For I know the plans I have for you, declares the Lord, plans to prosper you, plans to give you hope and a future. Jeremiah 29:11
This is a scripture that has been ever so present in my Journey with the Lord and breast cancer. Its starts out with the beginning of the process " For I know the plans I have for you, declares the Lord." Then it moves into what he will do with my journey (and yours) "plans to PROSPER you". Then it moves on to my favorite and end of my journey but yet the beginning "plans to give you HOPE and a FUTURE.
I am about to have my very last cycle of chemotherapy in 4 days. Can I get an AMEN, Hallelujah and Praise the Lord? As I feel like I should sit here and say " this lasted forever", all I can say is WOW I am almost done and where did the time go? There is so much that is overflowing in my heart that I want to say but I feel so overloaded I don't know where to start. First I want to thank everyone for all they have done for me. Praying, bringing meals, sending cards, telling me encouraging stories and so much more. Each and every one of them have come at a perfect time.
This has definitely been a whirl wind of an experience that I have had the privilege of going through for the Lord. There have been highs and lows through it all, but nearing the end I am proud to say I still feel honored that the Lord chose me. That he trusted me with this huge plan of His and trusted that I would hold steadfast to what He was calling me to do and still is. I know that the Lords plan for my future is just as important as it has been through the process if not more important.
The Lord has changed me so much through this journey and still is. That I am so grateful. He has given me eyes to see the people around me instead of just hurrying by. He has given me the compassion to stop and help people in time of need even if it by prayer or by presence. He has given me the ears to listen to people instead of thinking what will I do next and missing what they are saying.

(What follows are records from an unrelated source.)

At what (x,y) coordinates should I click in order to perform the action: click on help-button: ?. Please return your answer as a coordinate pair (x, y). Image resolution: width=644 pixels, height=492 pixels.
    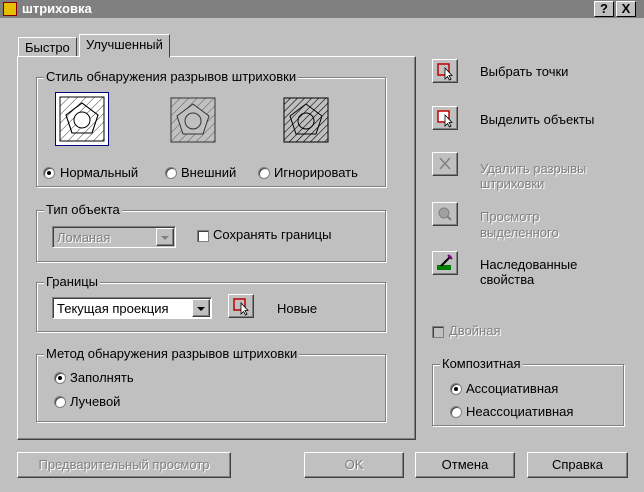
    Looking at the image, I should click on (604, 9).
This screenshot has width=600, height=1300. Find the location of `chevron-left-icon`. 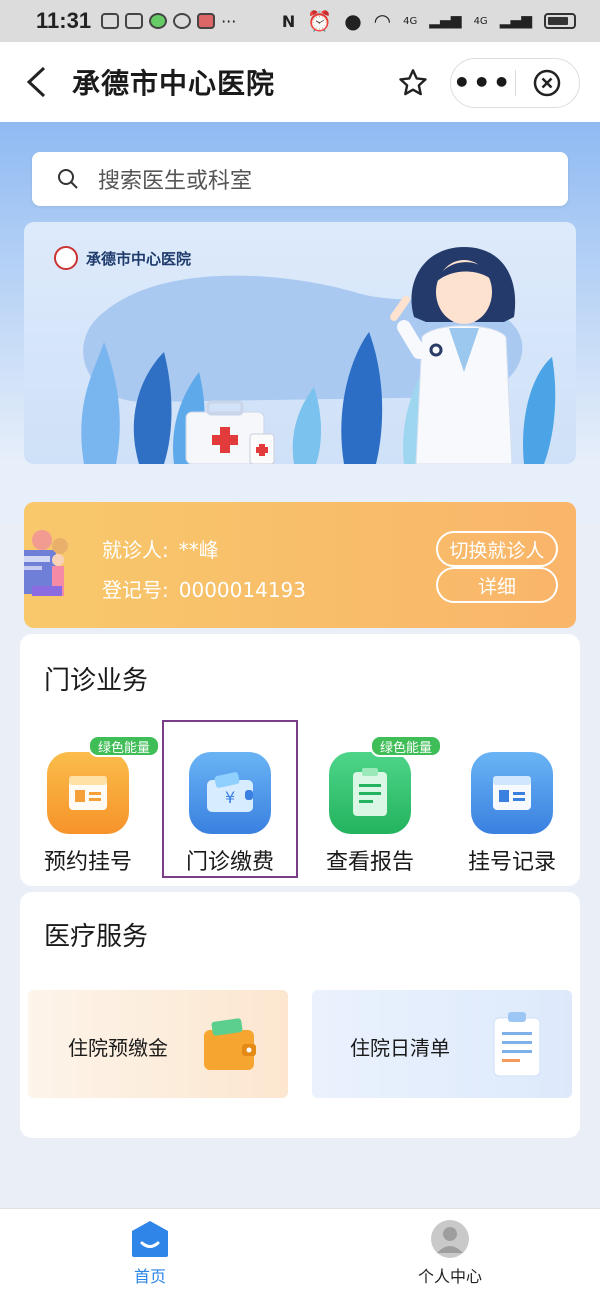

chevron-left-icon is located at coordinates (36, 82).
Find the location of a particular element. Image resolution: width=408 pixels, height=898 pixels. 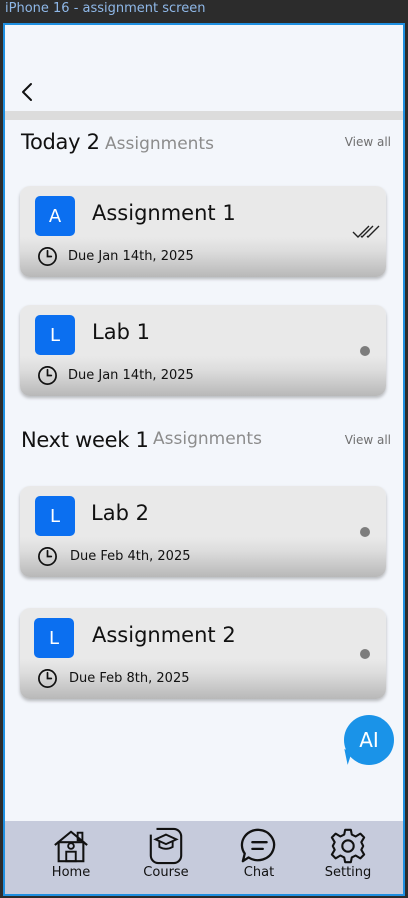

assignment-title: Lab 2 is located at coordinates (120, 513).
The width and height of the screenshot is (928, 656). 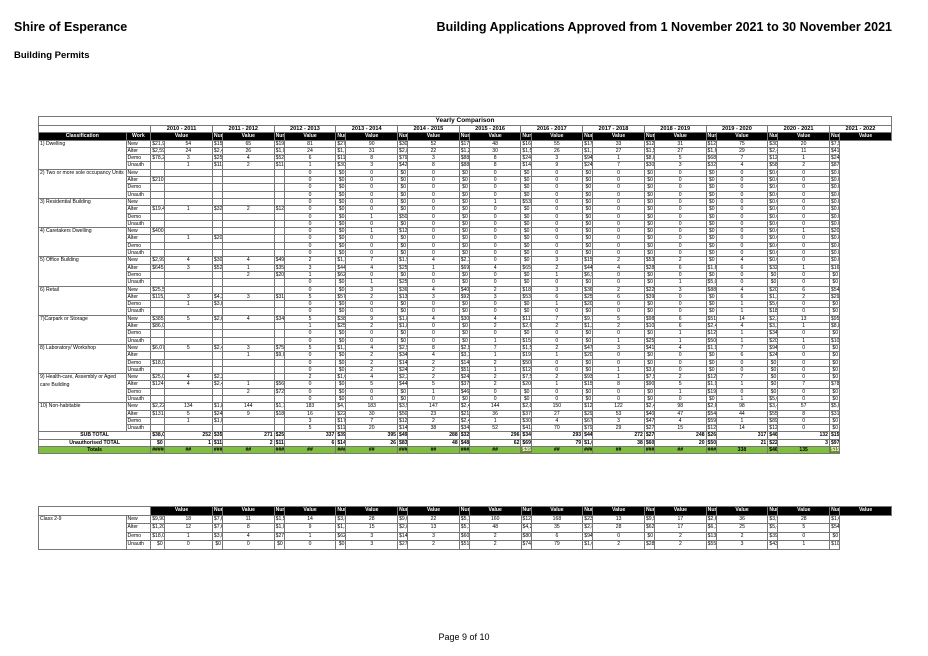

He has made me realize that loving and helping people is what it is all about. He has made me appreciate my family and friends MORE than I ever have before. He has made me realize that life is more than just appearance and "who" you are on the outside. Who you are are the inside is what reflects out on the outside no matter what you look like. He made me realize that ALL of the days and minutes I have gone through this journey mattered. All of the crazy things I had to do to help others get through this process and me as well. He taught me how to take my kiddos through this process being 100 percent honest with them and not leave a detail out! He put wonderful people before me at the hospitals, doctors offices, grocery stores, dentist office, school, salon, Starbucks and many other places. He gave me great scarves and hats so that I could get through each day feeling a bit normal ( haha I had to throw that in, but its true). Because I am going through this people have been able to feel comfortable around me to share things they never would have so that I can be praying for them. He has put complete strangers before me and instructed me to pray, as I have and I have watched Him go before me and prepare a place for them. He, Jesus is amazing. The list goes on and on and on.

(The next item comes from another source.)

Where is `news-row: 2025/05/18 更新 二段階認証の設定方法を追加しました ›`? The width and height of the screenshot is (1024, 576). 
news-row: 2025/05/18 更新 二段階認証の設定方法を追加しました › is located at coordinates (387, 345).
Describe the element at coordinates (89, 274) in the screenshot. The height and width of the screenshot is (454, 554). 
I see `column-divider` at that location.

As I anticipate this 4th treatment I am excited to go. I'm not excited for the side effects but I am excited to go. I think for me, each and every treatment has been so extremely different and has meant something different each time. As I have been anxious, nervous, sad, happy and everything else in the book, I can look at each one with thanksgiving and a grateful heart. There is definitely something very different with this one though than the last 3. A little bittersweet feeling has started to come over me. I have had the privilege of visiting a hospital with wonderful doctors and nurses and not seeing them on a regular basis will be a bit sad. But most of all, seeing the people sitting in those chairs all around me going through the same thing, being able to pray for them and see them week to week is coming to an end. Now I can still pray for them and I will, but there is something about seeing them face to face and talking with them that I will miss.

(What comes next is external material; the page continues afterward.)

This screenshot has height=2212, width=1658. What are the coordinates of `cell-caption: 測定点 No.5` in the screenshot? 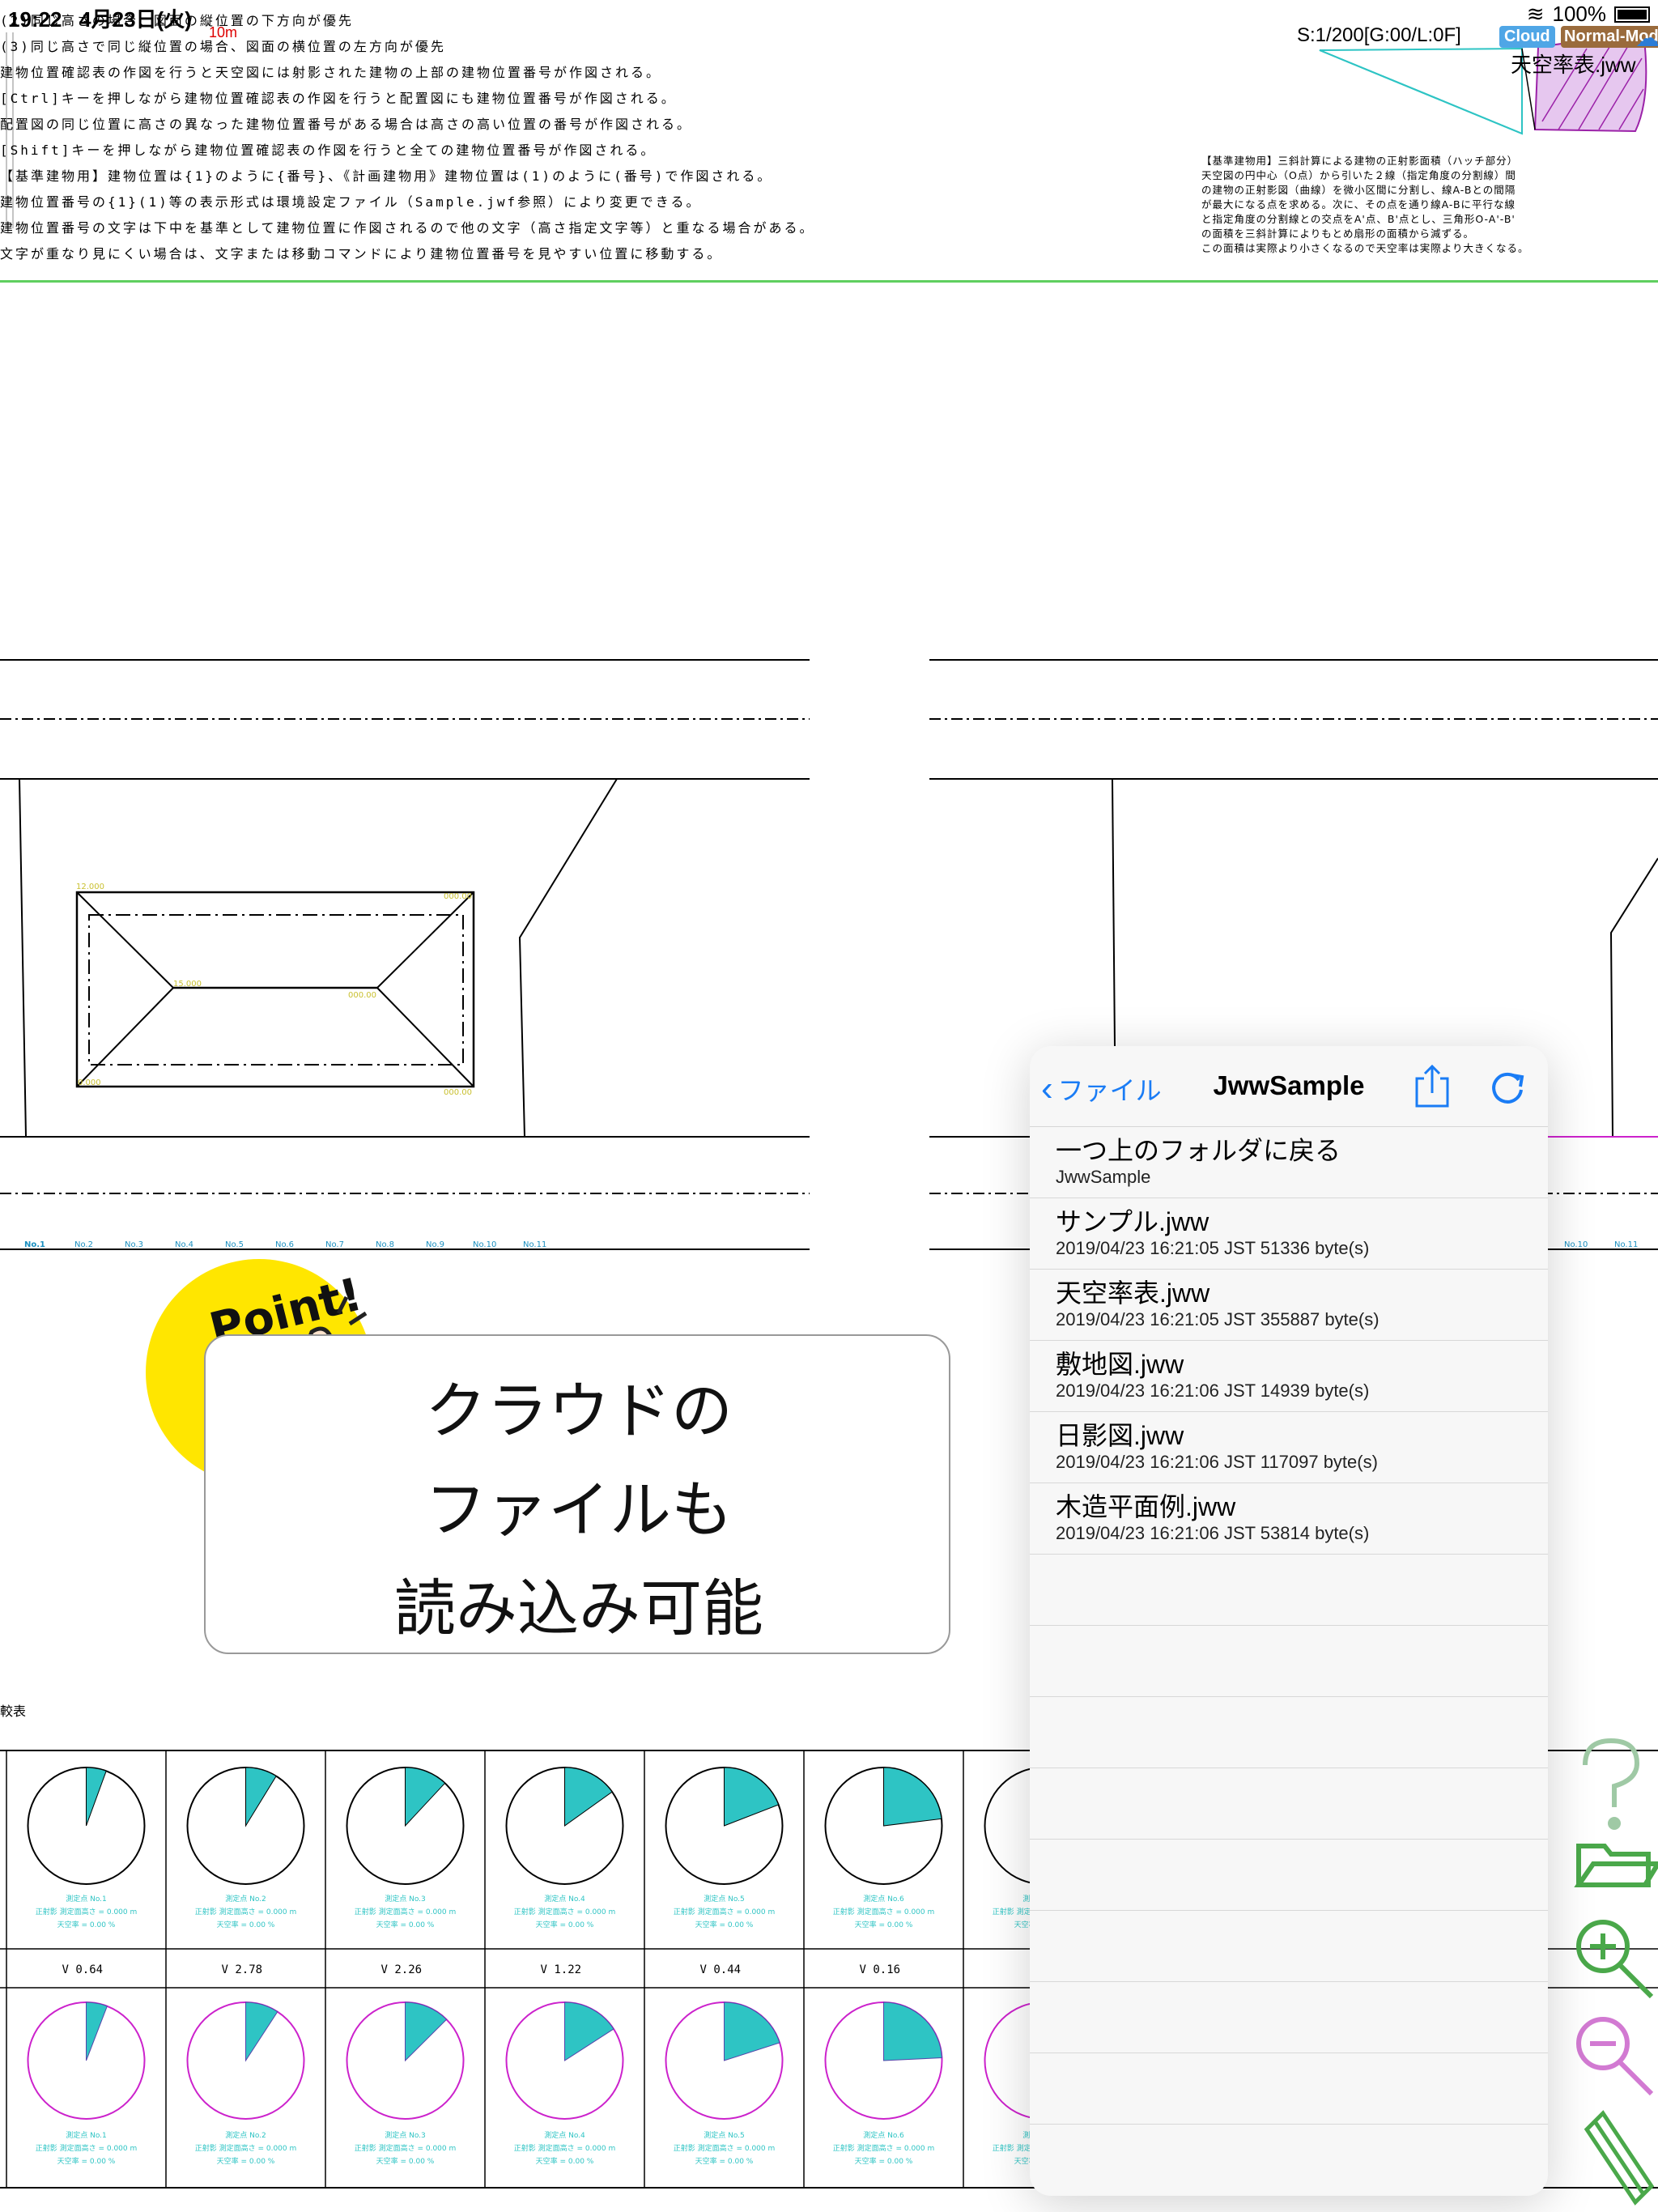 It's located at (724, 1899).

My last treatment is December 22. At first I was really nervous as the 3rd day after I am at my worst. I try to look at it through the Lords eyes (as best as I can understand). Christmas day is a day to be with family and to reflect on the birth of Jesus. This day was meant to REST in Him who brought His Son to earth for us. It is a time of remembering that and a time of teaching our children that resting in Him is good. So as I approach this Christmas it will be one I will never forget nor will I want to. It will be a great teaching opportunity for my girls to be patient and snuggle and rest with their mommy as I endure one last treatment. Praise Jesus.
I hope that this letter, email, blog, facebook finds you at a time where you can stop and do the same thing. I surely have a new appreciation for my FAMILY, TIME and most of all JESUS. Know matter what the circumstance this letter finds you in, one is not greater than the other they are all trials. What does make it different is how you handle it. I pray each and every one that is reading this will STOP and enjoy the moments you have here on this earth they are only a blink of an eye compared to an eternity in heaven.